Always in your refrigerator: Milk. I eat cereal for breakfast almost every day, usually Weetabix, with a handful of Bran Flakes on top, along with some raisins, blueberries or strawberries, and a sliced-up banana. And then two cups of black coffee.   

Must-see TV: My favorite TV show is The Simpsons, though it's fallen off in recent years, and I don't watch it much any more. But I hardly ever watch TV at all.

Describe a perfect day: Driving around to used bookshops with my old friend David Streitfeld, and finding lots of treasures, then finishing the day by having a leisurely, bibulous dinner and talking about books, life, women— the great and timeless subjects. 

Walter Mitty fantasy: To have a dozen mysterious veiled women– of differing ages and nationalities, all beautiful, all dressed in black and never before seen by my friends and family– weep copiously at my funeral and then vanish, after each had cast a single red rose onto my simple wooden coffin.
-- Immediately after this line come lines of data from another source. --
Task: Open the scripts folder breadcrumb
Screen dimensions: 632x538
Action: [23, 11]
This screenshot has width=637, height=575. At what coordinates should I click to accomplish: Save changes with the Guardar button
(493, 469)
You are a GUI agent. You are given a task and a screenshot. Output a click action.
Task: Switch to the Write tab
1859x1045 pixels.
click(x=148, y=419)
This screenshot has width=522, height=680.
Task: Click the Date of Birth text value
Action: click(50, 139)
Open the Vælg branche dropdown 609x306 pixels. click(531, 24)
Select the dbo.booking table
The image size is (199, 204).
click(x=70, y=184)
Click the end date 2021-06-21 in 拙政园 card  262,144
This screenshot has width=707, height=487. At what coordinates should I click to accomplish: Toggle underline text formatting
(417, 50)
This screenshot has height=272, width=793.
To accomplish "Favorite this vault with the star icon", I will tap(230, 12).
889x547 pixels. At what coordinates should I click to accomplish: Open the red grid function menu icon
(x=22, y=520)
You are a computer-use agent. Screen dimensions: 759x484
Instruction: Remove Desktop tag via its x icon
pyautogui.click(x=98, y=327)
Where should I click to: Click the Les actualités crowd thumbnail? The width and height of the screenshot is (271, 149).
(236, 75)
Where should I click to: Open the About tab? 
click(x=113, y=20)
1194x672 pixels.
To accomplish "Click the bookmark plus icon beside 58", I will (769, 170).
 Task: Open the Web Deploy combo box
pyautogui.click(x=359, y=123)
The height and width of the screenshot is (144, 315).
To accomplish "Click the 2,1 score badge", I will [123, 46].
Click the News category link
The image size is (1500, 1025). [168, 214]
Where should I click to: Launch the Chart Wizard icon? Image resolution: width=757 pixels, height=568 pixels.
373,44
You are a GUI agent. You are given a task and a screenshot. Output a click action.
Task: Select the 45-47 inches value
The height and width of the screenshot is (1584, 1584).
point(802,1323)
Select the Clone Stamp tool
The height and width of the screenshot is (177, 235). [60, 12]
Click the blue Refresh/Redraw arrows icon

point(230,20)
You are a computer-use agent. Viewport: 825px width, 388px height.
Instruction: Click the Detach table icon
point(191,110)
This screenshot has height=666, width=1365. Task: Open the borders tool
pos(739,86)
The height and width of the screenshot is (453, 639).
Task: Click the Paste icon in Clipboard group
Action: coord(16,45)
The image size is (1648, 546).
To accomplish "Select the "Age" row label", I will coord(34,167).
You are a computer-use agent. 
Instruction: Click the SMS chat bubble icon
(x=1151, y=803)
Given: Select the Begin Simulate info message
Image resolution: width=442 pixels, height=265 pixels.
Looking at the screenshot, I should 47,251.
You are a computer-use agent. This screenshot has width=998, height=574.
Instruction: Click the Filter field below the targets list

Which would actually be empty, since I would have had my body cryogenically frozen until it and I could be revived two centuries from now, at which point I would discover that my essays were included in The Norton Anthology of Literature, 114th edition, and my books were the most popular volumes ever published in the Library of America.

Who'd play you in the movie? Harrison Ford

Most embarrassing moment? I used to play the accordion as a kid and perform a razzle-dazzle number called "Boogie-Woogie on the Squeezebox." It had everything: fancy keyboarding, bellow shakes, etc., etc. It was a showstopper, but my mother had never seen me play it in public. When she finally came to a church hall where I was performing— along with a large band I was part of— I started in on the number, noticed my mother in the audience and my mind went blank. I had to stop, start again, stall again, restart, then skip a section and drag myself through to the end. The tepid applause was more from pity than anything else. My mother was embarrassed for me, of course, but the evening proved to be a great boon: Nothing I have ever had to face since then has ever been as awful as that night of public disgrace in front of my Mom.  

Best advice you ever got? From Bill  Greider, then a national reporter for the Washington Post: "Writing that isn't fun to read doesn't get read." Best advice I've ever read in a book: "Work is the best, and a certain numbness, a merciful numbness"—D.H. Lawrence.